Derivative of a TPS warp wrt to its source landmarks


In [ ]:
import numpy as np
import os
import scipy.io as sio
from menpo.shape import PointCloud
import menpo.io as pio
from menpo.transform.tps import TPS
import matplotlib.pyplot as plt

We start by defining the source and target landmarks. Notice that, in this first example source = target!!!


In [ ]:
src_landmarks = PointCloud(np.array([[-1, -1],
                                     [-1,  1],
                                     [ 1, -1],
                                     [ 1,  1]]))

tgt_landmarks = PointCloud(np.array([[-1, -1],
                                     [-1,  1],
                                     [ 1, -1],
                                     [ 1,  1]]))

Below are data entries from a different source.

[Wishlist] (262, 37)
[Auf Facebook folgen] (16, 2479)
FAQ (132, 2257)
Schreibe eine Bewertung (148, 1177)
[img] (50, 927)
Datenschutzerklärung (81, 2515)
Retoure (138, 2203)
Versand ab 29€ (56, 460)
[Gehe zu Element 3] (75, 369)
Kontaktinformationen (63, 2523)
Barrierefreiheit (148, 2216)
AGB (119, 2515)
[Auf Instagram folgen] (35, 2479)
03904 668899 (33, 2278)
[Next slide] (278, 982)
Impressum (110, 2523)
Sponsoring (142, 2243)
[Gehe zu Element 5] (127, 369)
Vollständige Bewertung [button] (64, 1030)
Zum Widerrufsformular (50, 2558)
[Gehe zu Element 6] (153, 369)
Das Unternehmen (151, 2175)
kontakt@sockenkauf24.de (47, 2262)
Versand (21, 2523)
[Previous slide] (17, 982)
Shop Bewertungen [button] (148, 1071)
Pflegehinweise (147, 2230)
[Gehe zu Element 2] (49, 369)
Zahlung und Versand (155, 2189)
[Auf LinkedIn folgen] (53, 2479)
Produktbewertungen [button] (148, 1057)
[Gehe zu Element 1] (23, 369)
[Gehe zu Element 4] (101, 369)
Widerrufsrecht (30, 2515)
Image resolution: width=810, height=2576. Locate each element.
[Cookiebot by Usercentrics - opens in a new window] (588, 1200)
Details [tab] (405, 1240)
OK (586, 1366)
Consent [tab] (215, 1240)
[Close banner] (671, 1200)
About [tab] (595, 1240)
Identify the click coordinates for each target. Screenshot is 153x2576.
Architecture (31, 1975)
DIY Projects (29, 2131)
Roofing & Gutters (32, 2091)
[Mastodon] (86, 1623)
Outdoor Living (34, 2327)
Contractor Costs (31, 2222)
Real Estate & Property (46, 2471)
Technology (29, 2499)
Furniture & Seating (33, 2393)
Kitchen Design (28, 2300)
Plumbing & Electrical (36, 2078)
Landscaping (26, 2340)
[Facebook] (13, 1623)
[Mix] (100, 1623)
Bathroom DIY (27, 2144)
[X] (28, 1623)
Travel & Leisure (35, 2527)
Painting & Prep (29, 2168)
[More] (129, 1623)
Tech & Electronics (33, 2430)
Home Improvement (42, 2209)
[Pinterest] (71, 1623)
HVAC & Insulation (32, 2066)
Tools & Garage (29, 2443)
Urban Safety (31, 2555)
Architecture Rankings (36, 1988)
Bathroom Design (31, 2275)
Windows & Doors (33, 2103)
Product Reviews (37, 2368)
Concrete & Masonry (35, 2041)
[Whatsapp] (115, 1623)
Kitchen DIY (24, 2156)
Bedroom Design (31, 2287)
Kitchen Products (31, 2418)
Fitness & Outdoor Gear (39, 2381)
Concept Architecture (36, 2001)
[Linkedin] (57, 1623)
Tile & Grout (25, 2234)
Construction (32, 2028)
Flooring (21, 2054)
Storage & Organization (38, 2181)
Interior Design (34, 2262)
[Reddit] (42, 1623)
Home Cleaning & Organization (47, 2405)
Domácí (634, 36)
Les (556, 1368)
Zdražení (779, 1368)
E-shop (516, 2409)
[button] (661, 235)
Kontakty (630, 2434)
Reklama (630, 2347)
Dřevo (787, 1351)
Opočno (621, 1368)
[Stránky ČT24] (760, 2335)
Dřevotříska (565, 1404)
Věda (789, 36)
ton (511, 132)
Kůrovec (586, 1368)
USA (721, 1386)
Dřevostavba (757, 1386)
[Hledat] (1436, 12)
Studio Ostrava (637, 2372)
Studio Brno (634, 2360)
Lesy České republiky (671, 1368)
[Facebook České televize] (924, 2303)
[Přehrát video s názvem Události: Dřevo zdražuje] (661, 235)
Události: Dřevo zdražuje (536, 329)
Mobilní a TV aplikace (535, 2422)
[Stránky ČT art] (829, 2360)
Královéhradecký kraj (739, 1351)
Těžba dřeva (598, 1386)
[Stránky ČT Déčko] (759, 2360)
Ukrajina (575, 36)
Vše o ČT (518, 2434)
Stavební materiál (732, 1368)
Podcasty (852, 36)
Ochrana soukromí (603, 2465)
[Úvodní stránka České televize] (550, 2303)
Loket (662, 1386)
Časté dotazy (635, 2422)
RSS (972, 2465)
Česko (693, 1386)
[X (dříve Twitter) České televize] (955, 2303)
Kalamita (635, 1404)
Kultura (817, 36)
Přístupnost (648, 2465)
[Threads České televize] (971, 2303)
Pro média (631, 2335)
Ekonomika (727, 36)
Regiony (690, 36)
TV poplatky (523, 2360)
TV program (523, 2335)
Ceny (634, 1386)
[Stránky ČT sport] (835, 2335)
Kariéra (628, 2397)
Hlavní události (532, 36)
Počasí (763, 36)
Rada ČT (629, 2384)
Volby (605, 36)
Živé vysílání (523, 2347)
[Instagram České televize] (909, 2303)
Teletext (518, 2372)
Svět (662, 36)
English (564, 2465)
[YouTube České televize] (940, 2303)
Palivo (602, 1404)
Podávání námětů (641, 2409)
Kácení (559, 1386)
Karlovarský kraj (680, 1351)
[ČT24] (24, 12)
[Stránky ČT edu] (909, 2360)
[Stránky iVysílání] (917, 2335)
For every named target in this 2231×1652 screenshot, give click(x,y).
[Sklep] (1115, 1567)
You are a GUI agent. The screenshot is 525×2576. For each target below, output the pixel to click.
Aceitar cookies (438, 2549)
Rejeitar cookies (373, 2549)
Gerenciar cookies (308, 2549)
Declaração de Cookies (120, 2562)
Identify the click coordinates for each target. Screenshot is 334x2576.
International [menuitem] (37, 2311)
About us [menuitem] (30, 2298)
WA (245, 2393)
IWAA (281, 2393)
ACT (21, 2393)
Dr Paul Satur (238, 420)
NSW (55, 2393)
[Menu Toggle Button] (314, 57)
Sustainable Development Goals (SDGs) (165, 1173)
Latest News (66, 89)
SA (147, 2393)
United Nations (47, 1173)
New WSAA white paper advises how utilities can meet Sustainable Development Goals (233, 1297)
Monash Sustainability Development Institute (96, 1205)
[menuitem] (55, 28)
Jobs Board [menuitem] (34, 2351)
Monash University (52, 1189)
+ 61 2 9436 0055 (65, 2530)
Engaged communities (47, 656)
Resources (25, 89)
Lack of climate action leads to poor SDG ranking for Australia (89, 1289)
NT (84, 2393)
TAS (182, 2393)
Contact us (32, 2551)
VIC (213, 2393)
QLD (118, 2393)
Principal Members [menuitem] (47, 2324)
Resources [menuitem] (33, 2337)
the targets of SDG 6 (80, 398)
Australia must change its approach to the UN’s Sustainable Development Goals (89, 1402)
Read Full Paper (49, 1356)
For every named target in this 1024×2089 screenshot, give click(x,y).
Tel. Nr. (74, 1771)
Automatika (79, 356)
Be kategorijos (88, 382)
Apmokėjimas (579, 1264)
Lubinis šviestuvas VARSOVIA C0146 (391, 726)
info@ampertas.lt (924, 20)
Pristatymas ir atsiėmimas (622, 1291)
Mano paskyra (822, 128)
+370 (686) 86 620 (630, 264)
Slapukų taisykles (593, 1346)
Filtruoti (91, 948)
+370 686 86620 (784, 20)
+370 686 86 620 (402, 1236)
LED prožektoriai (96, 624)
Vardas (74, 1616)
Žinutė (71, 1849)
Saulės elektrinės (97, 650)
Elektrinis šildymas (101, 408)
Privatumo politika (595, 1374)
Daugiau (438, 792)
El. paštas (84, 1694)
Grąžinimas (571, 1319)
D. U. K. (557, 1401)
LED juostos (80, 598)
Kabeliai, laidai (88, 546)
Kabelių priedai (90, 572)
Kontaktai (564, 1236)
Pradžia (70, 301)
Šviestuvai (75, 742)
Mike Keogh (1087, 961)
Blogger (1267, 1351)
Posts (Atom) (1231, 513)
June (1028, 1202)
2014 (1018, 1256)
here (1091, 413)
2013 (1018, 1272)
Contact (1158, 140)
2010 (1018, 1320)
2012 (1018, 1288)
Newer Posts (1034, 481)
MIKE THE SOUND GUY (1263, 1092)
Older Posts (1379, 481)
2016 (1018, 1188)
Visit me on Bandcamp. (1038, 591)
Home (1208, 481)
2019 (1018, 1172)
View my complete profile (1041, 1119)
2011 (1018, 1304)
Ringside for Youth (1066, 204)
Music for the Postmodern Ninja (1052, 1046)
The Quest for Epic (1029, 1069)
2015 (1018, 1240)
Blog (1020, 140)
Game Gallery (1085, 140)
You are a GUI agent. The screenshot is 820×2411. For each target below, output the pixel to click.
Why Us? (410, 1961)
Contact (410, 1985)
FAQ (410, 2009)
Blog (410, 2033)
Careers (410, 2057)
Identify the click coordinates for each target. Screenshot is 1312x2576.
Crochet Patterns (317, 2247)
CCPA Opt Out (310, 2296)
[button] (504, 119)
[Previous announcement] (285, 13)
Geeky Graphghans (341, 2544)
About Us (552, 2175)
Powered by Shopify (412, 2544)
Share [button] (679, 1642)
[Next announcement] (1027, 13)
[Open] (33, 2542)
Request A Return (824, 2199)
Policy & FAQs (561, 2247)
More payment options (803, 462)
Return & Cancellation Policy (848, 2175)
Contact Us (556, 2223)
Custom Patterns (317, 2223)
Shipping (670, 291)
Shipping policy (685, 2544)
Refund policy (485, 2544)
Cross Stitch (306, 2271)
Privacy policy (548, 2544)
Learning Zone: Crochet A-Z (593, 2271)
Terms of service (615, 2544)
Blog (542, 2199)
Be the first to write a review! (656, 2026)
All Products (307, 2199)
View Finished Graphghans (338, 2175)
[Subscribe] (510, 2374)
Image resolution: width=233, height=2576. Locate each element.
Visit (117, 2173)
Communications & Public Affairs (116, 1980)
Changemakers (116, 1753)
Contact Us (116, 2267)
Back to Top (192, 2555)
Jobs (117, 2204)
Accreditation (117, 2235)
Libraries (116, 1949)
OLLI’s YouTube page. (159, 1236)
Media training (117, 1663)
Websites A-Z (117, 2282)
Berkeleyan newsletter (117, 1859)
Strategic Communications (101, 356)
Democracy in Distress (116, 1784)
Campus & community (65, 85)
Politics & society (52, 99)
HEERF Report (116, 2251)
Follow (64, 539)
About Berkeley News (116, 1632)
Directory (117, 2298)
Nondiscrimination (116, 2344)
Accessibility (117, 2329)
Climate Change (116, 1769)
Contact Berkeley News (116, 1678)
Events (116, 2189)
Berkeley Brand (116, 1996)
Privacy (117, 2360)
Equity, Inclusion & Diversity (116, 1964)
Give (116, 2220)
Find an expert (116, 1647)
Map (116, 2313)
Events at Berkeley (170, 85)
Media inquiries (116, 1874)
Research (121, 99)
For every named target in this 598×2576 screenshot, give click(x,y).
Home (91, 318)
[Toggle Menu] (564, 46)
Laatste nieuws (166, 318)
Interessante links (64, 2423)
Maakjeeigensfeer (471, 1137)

The warp can be effectively computed, although the rendering will not appear to be correct...


In [ ]:
tps = TPS(src_landmarks, tgt_landmarks)
np.allclose(tps.apply(src_landmarks).points, tgt_landmarks.points)

The next step is to define the set of points at which the derivative of the previous TPS warp must be evaluated. In this case, we use the function meshgrid to generate points inside the convex hull defined by the source landmarks.


In [ ]:
x = np.arange(-1, 1, 0.01)
y = np.arange(-1, 1, 0.01)
xx, yy = np.meshgrid(x, y)
points = np.array([xx.flatten(1), yy.flatten(1)]).T

We evaluate the derivative, reshape the output, and visualize the result.


In [ ]:
%matplotlib inline
dW_dxy = tps.jacobian_source(points)
reshaped = dW_dxy.reshape(xx.shape + (4,2))

#dW_dx
plt.subplot(240)
plt.imshow(reshaped[:,:,0,0])
plt.subplot(241)
plt.imshow(reshaped[:,:,1,0])
plt.subplot(242)
plt.imshow(reshaped[:,:,2,0])
plt.subplot(243)
plt.imshow(reshaped[:,:,3,0])

#dW_dy
plt.subplot(244)
plt.imshow(reshaped[:,:,0,1])
plt.subplot(245)
plt.imshow(reshaped[:,:,1,1])
plt.subplot(246)
plt.imshow(reshaped[:,:,2,1])
plt.subplot(247)
plt.imshow(reshaped[:,:,3,1])

If everything goes as expected, the upper corner of the images defining the derivative of the warp wrt the x and y coordinates of the first of the source landmarks should both contain values close to 1.


In [ ]:
print reshaped[1:5,1:5,0,0]
print reshaped[1:5,1:5,0,1]

The sum of all the derivatives wrt the x coordinates should produce an all 1 image


In [ ]:
summed_x = np.sum(reshaped[:,:,:,0], axis=-1)
np.allclose(np.ones(xx.shape), summed_x)

In [ ]:
plt.imshow(summed_x)

and so should the sum of all derivatives wrt the y coordinates.


In [ ]:
summed_y = np.sum(reshaped[:,:,:,1], axis=-1)
np.allclose(np.ones(xx.shape), summed_y)

In [ ]:
plt.imshow(summed_y)

Finally, the derivatives with respect to the x and y coordinates should be in this case exactly the same!!!


In [ ]:
np.allclose(reshaped[:,:,:,0], reshaped[:,:,:,1])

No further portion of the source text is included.